Private Information, Uses and Misuses

In a modern information-driven society, the everyday life of individuals and companies is full of cases where various kinds of private information are important resources. While a cryptographer might think of PIN codes and keys in this context, these types of secrets are not our main concern here. Rather, we will talk about information that is closer to the primary business of an individual or a company. For a private person, this may be data concerning his or her economic situation, such as income, loans, and tax data, or information about his or her health, such as diseases and medicine usage. For a company, it might be the customer database or information on how the business is running, such as turnover, profits, and salaries.
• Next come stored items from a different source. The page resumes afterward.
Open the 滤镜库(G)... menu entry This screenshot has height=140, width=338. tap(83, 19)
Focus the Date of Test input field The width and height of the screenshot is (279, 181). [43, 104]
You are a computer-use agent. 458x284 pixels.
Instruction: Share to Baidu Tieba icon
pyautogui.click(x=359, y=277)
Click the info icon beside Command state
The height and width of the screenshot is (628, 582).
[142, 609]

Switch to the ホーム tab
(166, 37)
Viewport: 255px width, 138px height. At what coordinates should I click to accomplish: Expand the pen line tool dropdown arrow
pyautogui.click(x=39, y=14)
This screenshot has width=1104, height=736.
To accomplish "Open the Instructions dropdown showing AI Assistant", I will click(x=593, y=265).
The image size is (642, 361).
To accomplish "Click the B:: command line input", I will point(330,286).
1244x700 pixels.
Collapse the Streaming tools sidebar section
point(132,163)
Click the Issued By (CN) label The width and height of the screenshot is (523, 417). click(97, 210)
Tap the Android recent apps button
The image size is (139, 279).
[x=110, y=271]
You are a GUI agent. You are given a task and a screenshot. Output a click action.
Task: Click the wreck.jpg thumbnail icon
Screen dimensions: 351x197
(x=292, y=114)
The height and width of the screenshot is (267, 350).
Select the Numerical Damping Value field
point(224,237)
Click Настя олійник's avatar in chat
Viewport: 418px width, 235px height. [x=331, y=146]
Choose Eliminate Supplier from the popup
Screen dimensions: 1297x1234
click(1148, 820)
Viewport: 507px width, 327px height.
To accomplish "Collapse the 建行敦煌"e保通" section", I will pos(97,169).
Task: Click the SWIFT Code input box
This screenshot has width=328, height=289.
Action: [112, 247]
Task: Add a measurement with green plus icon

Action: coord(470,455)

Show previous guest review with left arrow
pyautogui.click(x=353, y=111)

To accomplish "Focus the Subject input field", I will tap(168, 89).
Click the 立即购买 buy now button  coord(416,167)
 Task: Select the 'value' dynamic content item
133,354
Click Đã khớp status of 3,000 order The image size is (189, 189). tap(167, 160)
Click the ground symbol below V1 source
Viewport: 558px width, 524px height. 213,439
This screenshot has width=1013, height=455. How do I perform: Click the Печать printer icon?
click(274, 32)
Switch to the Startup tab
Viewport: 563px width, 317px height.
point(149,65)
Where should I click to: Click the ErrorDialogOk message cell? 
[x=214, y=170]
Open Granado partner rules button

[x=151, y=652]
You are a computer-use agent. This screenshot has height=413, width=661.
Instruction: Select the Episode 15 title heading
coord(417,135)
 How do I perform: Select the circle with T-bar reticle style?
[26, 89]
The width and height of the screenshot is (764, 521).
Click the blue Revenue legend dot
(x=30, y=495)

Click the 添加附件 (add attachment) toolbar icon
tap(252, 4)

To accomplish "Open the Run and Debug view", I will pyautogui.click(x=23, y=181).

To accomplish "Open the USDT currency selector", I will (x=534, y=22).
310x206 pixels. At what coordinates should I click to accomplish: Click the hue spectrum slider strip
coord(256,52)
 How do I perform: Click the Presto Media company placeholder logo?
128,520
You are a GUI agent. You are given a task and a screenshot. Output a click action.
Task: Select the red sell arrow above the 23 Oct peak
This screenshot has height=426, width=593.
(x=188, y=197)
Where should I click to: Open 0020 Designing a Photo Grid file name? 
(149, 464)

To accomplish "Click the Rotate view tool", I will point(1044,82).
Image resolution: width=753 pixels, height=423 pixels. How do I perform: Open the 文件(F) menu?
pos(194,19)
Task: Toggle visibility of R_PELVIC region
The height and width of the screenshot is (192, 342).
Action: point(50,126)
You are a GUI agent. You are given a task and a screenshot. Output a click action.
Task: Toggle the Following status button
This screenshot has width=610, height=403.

What is a viable strategy for handling private information? Finding a good answer to this question has become more complicated in recent years. When computers were in their infancy, in the 1950s and 1960s, electronic information security was to a large extent a military business. A military organization is quite special in that confidential information needs to be communicated almost exclusively between its own members, and the primary security goal is to protect this communication from being leaked to external enemies. While it may not be trivial to reach this goal, at least the overall purpose is simple to state and understand.

In modern society, things get much more complicated: using electronic media, we need to interact and do business with a large number of parties, some of whom we have never met and many of whom may have interests that conflict with ours. So how do you handle your confidential data if you cannot be sure that the parties you interact with are trustworthy?

One could save the sensitive data in a very secure location and never access it, but this is, of course, unreasonable. Our private data usually have value only because we want to use them for something. In other words, we have to have ways of controlling leakage of confidential data while these data are being stored, communicated, or computed on, even in cases where the owner of the data does not trust the parties he or she communicates with.